__Exercise instructions__. Determine the number of lines in the data that contain "computer", and write only that number.

BEGIN

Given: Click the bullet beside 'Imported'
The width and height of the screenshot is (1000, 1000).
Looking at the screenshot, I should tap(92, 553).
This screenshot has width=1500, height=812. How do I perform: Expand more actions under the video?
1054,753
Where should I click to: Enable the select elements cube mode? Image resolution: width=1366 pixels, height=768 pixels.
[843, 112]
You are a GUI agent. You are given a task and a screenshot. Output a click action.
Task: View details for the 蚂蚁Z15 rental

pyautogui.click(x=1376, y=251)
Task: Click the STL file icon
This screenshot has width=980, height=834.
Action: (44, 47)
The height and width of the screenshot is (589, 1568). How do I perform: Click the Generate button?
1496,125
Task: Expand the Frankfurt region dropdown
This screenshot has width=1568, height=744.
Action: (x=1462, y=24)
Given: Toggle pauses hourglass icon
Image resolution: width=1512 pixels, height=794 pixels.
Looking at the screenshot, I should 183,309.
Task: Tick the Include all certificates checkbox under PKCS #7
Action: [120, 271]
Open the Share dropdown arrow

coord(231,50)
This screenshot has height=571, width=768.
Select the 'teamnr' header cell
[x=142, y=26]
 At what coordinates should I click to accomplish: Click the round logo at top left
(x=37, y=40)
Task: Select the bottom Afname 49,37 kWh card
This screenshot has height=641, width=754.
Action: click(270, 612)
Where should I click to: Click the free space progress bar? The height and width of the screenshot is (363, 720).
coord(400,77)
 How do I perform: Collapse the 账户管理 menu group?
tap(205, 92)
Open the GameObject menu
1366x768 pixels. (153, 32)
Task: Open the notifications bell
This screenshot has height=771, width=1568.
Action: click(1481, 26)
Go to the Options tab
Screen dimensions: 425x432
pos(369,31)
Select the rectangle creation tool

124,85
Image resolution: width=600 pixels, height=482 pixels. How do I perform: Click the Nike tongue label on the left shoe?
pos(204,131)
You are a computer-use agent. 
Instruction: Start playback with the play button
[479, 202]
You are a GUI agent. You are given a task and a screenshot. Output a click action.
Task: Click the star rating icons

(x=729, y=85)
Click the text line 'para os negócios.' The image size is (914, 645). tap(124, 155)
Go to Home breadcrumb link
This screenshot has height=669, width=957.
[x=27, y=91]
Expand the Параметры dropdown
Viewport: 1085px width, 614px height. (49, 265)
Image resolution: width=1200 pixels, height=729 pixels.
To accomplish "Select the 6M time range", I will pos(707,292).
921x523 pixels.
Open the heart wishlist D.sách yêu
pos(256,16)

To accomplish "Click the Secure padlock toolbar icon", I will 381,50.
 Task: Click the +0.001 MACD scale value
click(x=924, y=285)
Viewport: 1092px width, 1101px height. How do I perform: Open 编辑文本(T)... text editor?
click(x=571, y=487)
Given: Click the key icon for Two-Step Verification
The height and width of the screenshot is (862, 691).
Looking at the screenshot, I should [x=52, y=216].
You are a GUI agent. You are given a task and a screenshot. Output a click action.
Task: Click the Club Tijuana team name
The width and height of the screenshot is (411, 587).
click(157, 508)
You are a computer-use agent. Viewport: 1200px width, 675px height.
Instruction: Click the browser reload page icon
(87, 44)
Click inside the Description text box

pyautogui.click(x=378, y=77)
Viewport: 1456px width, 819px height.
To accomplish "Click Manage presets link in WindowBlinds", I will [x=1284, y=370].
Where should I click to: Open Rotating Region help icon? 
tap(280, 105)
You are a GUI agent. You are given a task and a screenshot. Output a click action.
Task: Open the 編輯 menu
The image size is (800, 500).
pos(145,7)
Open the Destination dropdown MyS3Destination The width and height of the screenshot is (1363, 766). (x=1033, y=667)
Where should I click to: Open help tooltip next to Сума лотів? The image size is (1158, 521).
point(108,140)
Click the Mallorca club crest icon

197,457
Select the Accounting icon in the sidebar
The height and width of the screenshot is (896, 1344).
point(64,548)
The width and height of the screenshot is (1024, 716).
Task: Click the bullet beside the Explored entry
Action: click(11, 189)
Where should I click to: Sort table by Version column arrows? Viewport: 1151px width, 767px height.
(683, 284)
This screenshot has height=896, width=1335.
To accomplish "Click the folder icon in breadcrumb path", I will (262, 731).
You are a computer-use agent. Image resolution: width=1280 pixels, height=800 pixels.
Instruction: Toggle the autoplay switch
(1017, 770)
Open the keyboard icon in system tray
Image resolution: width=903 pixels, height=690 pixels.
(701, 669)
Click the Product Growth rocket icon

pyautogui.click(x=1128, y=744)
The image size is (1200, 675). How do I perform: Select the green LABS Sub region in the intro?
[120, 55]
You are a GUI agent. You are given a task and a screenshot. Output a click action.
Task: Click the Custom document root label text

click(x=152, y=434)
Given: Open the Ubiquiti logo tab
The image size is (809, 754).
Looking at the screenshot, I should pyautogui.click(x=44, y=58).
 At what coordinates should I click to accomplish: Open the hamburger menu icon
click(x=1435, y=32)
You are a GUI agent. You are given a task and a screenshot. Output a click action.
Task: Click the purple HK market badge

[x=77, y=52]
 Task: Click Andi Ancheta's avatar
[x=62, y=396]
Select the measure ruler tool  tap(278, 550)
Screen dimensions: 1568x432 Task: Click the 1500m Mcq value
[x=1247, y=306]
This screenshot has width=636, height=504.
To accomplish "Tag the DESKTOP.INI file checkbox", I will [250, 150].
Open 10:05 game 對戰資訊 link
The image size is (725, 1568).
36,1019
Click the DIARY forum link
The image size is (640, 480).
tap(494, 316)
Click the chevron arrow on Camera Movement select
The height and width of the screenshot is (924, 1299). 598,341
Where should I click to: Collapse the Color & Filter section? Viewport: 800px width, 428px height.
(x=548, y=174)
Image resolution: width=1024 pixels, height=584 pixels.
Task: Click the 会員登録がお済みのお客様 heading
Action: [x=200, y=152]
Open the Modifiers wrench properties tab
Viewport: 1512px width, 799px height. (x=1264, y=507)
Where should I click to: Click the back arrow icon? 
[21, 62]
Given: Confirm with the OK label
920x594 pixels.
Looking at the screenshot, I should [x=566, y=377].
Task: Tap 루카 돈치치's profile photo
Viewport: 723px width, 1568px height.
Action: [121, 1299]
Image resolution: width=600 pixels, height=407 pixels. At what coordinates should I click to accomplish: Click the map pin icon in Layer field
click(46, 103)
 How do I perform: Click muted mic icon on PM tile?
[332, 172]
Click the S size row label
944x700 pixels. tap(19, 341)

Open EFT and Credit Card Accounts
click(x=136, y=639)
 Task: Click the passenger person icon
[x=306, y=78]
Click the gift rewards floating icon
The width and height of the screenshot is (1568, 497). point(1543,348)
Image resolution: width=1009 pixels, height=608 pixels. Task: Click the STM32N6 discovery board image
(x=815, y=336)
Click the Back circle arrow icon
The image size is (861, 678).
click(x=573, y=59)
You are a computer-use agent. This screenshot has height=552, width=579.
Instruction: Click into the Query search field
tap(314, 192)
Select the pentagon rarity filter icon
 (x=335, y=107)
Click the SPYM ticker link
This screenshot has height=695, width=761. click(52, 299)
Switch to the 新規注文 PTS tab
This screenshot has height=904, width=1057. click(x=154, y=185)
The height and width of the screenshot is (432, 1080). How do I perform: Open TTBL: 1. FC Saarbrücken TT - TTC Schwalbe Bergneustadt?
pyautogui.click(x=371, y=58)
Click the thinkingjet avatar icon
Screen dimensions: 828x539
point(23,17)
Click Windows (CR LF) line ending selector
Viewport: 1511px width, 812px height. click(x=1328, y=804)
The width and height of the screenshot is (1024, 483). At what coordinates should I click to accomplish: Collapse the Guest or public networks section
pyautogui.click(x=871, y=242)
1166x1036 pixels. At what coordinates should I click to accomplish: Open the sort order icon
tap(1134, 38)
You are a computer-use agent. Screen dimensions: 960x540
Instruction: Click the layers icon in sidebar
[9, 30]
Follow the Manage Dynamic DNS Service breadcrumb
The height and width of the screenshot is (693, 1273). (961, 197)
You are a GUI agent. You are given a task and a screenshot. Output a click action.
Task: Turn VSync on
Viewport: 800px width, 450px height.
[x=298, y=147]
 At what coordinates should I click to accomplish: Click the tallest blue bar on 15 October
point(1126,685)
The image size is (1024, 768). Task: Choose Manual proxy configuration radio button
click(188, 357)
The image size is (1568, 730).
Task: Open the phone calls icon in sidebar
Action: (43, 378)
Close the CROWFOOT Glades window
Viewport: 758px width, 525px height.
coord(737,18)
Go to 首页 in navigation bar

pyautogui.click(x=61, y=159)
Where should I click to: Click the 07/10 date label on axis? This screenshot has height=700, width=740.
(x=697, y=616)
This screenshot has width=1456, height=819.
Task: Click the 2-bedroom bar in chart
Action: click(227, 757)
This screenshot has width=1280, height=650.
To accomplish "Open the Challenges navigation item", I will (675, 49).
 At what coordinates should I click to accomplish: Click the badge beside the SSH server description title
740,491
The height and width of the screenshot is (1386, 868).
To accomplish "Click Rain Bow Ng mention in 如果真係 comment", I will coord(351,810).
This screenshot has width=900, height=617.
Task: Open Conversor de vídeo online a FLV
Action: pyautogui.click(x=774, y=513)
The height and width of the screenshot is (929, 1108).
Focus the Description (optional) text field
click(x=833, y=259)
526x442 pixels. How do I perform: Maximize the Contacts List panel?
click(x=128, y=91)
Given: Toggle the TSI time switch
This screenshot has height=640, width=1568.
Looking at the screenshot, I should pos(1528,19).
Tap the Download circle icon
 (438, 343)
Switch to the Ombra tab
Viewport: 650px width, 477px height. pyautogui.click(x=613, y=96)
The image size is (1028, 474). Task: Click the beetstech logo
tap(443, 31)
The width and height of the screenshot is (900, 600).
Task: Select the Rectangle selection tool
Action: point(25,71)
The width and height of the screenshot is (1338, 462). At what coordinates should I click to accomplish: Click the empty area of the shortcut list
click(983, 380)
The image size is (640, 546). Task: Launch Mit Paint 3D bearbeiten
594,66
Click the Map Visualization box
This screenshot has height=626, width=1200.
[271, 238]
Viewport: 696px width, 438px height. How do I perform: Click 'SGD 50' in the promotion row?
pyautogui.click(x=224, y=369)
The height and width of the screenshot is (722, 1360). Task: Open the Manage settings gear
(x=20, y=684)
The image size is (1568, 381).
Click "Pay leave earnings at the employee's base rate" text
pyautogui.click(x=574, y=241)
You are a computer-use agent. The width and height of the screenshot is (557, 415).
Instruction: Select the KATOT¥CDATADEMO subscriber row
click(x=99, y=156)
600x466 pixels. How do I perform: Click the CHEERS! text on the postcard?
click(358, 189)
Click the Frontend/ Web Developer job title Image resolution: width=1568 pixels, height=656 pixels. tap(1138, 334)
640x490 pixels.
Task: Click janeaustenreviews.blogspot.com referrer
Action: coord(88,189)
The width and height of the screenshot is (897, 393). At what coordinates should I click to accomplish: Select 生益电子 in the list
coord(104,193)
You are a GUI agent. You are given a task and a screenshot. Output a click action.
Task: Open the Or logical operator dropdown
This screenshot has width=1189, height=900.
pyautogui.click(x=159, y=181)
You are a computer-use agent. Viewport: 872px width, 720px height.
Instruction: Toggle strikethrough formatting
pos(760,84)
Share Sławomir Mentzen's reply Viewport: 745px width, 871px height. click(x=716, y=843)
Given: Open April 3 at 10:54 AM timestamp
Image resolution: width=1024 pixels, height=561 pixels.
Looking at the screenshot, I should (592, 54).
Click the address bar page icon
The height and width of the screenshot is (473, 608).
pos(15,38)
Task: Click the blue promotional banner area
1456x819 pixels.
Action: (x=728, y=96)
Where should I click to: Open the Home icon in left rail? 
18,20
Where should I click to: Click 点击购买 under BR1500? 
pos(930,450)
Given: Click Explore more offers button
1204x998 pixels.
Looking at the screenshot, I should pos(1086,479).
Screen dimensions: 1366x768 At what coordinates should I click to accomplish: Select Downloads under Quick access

END

__Response to the exercise__. 7